La réunification du Cameroun : une véritable réussite 50 ans après

Ce 20 février 2014 avait lieu à Buea, capitale de la région du sud-ouest, la grande célébration du cinquantenaire de la réunification du Cameroun en présence du chef de l’État, Paul Biya accompagné de son épouse Chantal Biya et en présence d’officiels gouvernementaux, des diplomates étrangers, des notabilités traditionnelles, des responsables et des militants des partis politiques et la population locale évidemment.
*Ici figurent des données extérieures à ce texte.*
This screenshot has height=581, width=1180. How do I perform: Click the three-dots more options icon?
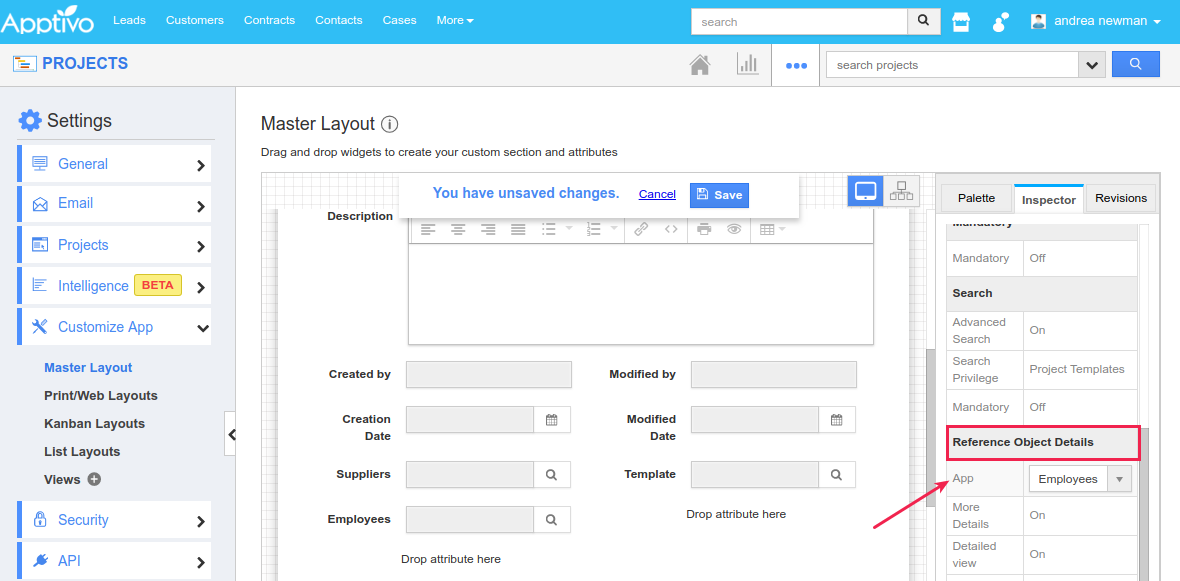(796, 66)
Dans son discours, le président Biya s’est longuement attardé sur le bilan des cinquante dernières années qui, selon lui, ont servi à « construire peu à peu dans l’unité cette nation camerounaise tant désirée ». S’appuyant sur des statistiques, il est donc revenu sur les évolutions survenues au Cameroun, notamment dans l’éducation, la santé, les infrastructures, la création des richesses et la lutte contre la pauvreté, l’État de droit, etc.
Ainsi, selon ces chiffres, au moment de l’indépendance et de la réunification, 3% des Camerounais étaient scolarisés et il n’y avait pas une seule université tandis qu’aujourd’hui, le taux de scolarisation est de 90% selon l’UNICEF. « Nous avons construit 15123 écoles primaires, 2413 collèges et lycées. Et aujourd’hui nous avons bâti huit universités d’État réparties à travers le territoire national », a souligné le chef de l’État avant d’ajouter : « Au moment de l’indépendance et de la réunification, on comptait au total 555 formations sanitaires. À ce jour, nous disposons de 2260 formations sanitaires publiques ». Conséquence : l’espérance de vie des Camerounais qui était de 40 ans en 1960, est passée à 52 ans actuellement.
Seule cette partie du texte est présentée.